2008年7月10日 星期四

To win a lottery using Mathematics(2)

It would be difficult to illustrate without giving an concrete example, suppose you define the higher the sum of score of three dice as an indication of luckiness. At one day, you are not feeling lucky, and you draw the lowest sum of all: one, one, one, that has 1 out of 216 chance to happen. i.e. If we can rank what is most lucky and what is most unlucky, you are in the 216th of 216 ranks. Then you brought a quick pick of 6 numbers: 1,2,3,4,5,6; since you know that is not your lucky day, the chance of this number to appear in the lottery is 1/216. You can thus advise your friend not to pick any number from 1 to 6, which increase their chance of winning slightly. You can repeat the process to eliminate other numbers like 7,8,9,10,11,12; 13,14,15,16,17,18; 19,20,21,22,23,24; 25,26,27,28,29,30… until all but 6 number remained. That is something unusual given the computer picked number are most likely to repeated in each ticket. To fit the definition of being unlucky, it should reduce your chance of winning the lottery regardless of which strategy you devised to defeat it. So you should be expected to see a lot of overlapping numbers from each of the ticket your brought, because that would realistically defeat the scheme I devise here, otherwise the idea of a luckiness index is invalid. Say you have the worst luck of all, you have a repeat rate of five out of six(i.e., Given the first quick pick is 1,2,3,4,5,6; next quick pick is 2,3,4,5,6,7; and the 3th quick pick is 3,4,5,6,7,8), and it take you 37 more picks to eliminate all but 6 number out of 49. Nevertheless, you can pretty assured that the remaining number has a much higher chance (215/216) of appearing in the lottery.
On the other end, if you have the best of luck but not enough to win a lottery, this method could increase your chance of winning the lottery. How? Because which number doesn't appear in the quick pick must have a much lower chance to appear in lottery. You can apply this method in opposition direction. Since you are luck, it follows that the number of repeated number should be less for you to eliminate the one which has lower chance of winning the lotter.
Suppose we now have 216 people has luck ranked from 1 to 216th.

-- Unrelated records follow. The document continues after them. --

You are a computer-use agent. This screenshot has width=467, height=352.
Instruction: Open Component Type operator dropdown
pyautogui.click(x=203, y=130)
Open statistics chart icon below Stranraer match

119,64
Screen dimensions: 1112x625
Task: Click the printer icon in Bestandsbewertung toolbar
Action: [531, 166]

If each of them buy a quick pick lottery ticket, since there is only one combination 6 out of 49 number that can win a lottery regardless of the luck of each buyer. We could easily use a computer program to guess which six number better fitted with 216 hypothesis that the chance of winning the lottery is reflected in luckiness index by throwing the dice three times. Of course, to further increase the number of quick pick that each person brought. For instance, each of them can get 6 quick pick, what the computer software has to do now is first evaluate 1296 hypothesis of different level of luckiness to get a coherent picture of the chance of each number appears in the lottery number; then evaluate the 36 hypothesis for fixed level of luckiness. So the computer can arrive at a coherent picture of the probability distribution of each number, and advise the best number to pick from.

Who would like to write such a computer software? It is just a lot of Mathematics. It can even apply this method in opposite, advising the buyer how many more quick picks to buy to maximize his/her chance of winning the lottery.

The opposite of unlucky is lucky. Shouldn't that lucky is the opposite of opposite of lucky?